Y.C. Il rapporto tra politica e arte in questa amicizia?
A.B.O. Lui comunque verso il mio lavoro era aperto, disponibile, incuriosito. Come io rispettavo il suo lavoro. Lui quando prese la direzione di Mondoperaio era tra quelli che che combatteva con le idee e non con piccoli affari del partito. Lui era un uomo formato, non deformato. Non era deformato alla politica, non era intriso di realismo di piccolo cabotaggio o di cinismo, assolutamente. Era a mio avviso un personaggio raro.
Y.C. Una profezia per il futuro dell’arte nel mondo della politica inesistente?
A.B.O. L’arte è indecisa a tutto. Questa è la sua forza e anche la sua autonomia. Nemmeno il COVID può fare niente all’arte, per cui non bisogna sperare che ci arrivi un aiuto dall’esterno, l’arte è anche un atto politico, questo lo diceva Aristotele prima di me. Ma non è che bisogna imitare il linguaggio della politica per essere accettati. Spesso l’arte produce i suoi effetti molto tempo dopo, non sul momento. L’arte sa aspettare. E poi l’arte è un atto di liberalità creativa, e se questo viene rispettato vuol dire che il paese è un paese libero.
Y.C. L’arte inclusiva, libera come insegnamento per la politica contemporanea.
A.B.O. L’arte ci libera da ogni pregiudizio, e anche da ogni previsione, è sorpresa. Mi permette a continuare ad avere questo atteggiamento, mia madre mi chiese da piccolo cosa volevo fare da grande, e io dissi “Il bambino“! E ci sono riuscito in qualche modo. Cioè penso sempre a quello che farò, non di quello che già ho fatto. Per me essere infantile è non avere pregiudizi e poter fare tutto, quindi c’è dietro anche un senso di onnipotenza, che tutto è possibile. E mi sono sempre comportato in questo modo e la cosa è riuscita.

*DATI RACCOLTI:*
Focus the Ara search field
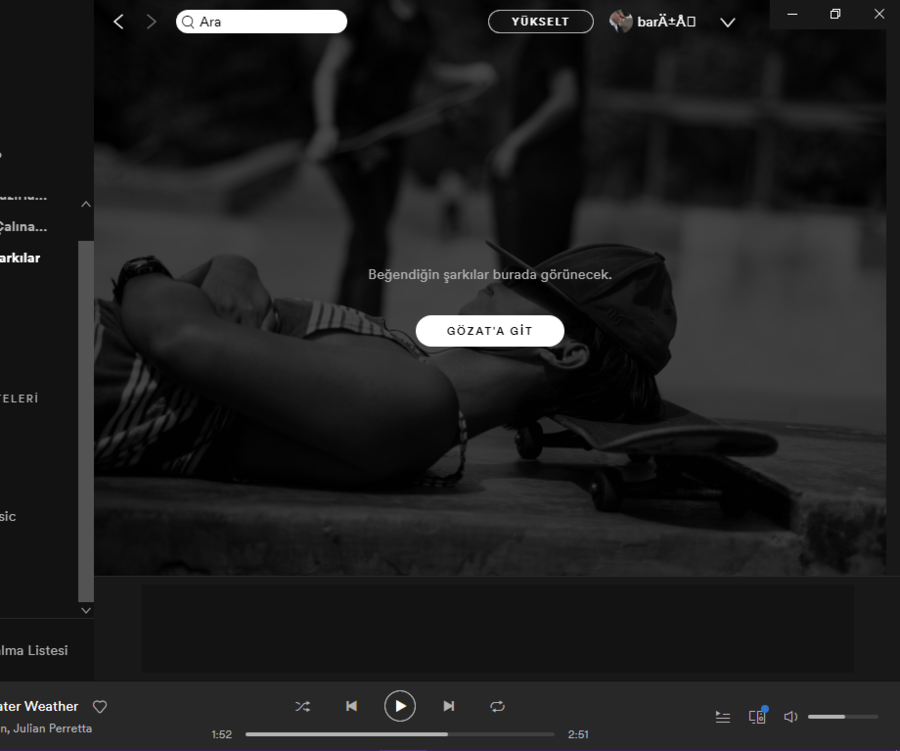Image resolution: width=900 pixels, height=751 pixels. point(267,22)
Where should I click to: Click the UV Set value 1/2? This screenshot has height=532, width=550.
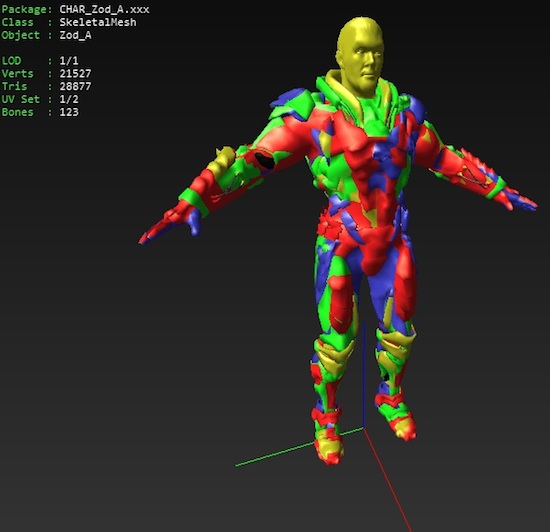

*COSA FARE:*
Rispondi a queste domande sull'intervista:
(a) Di che cosa prese la direzione l'uomo di cui A.B.O. parla nella prima risposta?
(b) Secondo A.B.O., chi aveva già detto prima di lui che l'arte è anche un atto politico?
(c) Che cosa rispose A.B.O. da piccolo quando la madre gli chiese cosa voleva fare da grande?

*SOLUZIONE:*
(a) Di Mondoperaio.
(b) Aristotele.
(c) "Il bambino".